The timeline deviates slightly from the timelines included in Nersa’s consultation paper release to guide those stakeholders intending to comment on the RTP, which is scheduled for a public hearing for Christmas eve.
The revised schedule released on November 12, indicates that the public hearing will now take place on December 18, which nevertheless also coincides with a period when many South African firms wind down operations and residents begin their summer holidays.
The closing date for the submission of written comments has been set for 16:00 on December 17.
Nersa gave no indication as to the reason for hosting hearings during the period, but indicated that the Energy Regulator was scheduled to approve the RTP by January 30.
By implication, the intention appears to be to have determination in place ahead of the next three-year tariff cycle, which begins on April 1.
Prior to the RTP hearing, Nersa will be conducting nationwide hearings into Eskom sixth multiyear price determination (MYPD6) application, through which the utility is requesting hikes of 36.15%, 11.91% and 9.1% in 2025/6, 2026/7 and 2027/8 respectively.
The MYPD6 hearing are expected to be hotly contested and are scheduled to begin on November 18 at the Cresta Grande hotel in Cape Town and conclude on December 4 at the Eskom Academy of Learning in Midrand.
In a statement release with the RTP schedule, Nersa indicated that Eskom’s application, which was received on September 18, was seeking the following changes to its tariff structures and rates for implementation in 2025/26:
- An update of all tariff charges with costs from the 2024/25 cost-to-serve study with the associated adjustment of time-of-use periods and the further unbundling of energy charges across all tariffs, except the Homelight tariff;
- Rationalisation of municipal tariffs by consolidating the previous 15 tariffs into three, being the Municflex for large power users, Municrate for small power users and Public Lighting for non-metered lighting supplies.

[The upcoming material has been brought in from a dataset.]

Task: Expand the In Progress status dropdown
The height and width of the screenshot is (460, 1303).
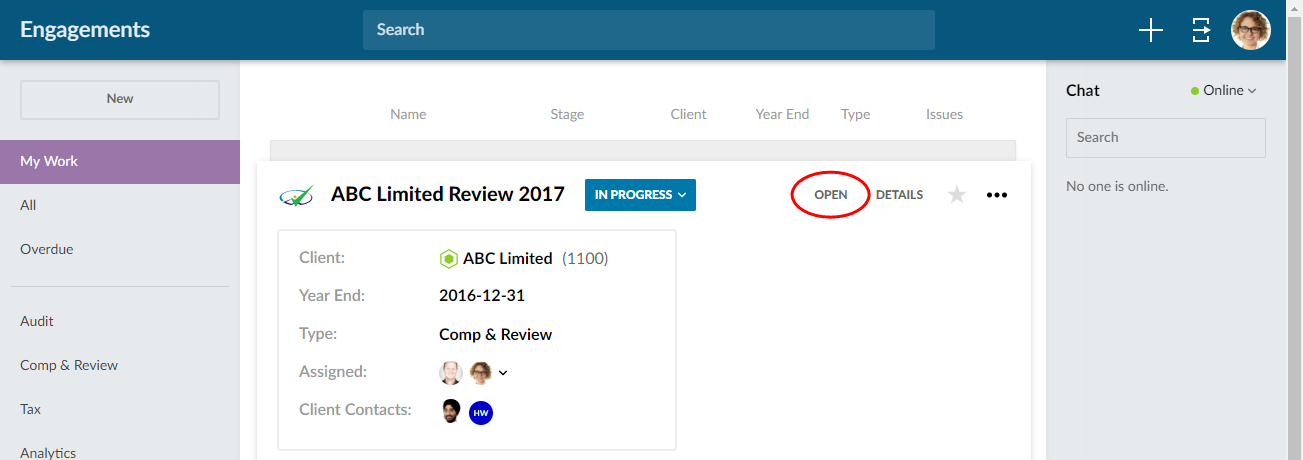Action: coord(640,195)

- Raising customer service charges on the number of points of delivery and not per account for large power users;
- Unbundling the Homepower tariff into separate energy, network and retail charges;
- Converting the residential lifeline tariff, Homelight 20A, into a single c/kWh energy rate;
- Making the affordability subsidy charge in the Gen-Wheeling tariff non-creditable; and
- Amending transmission loss factors for generators to reflect the current network configuration.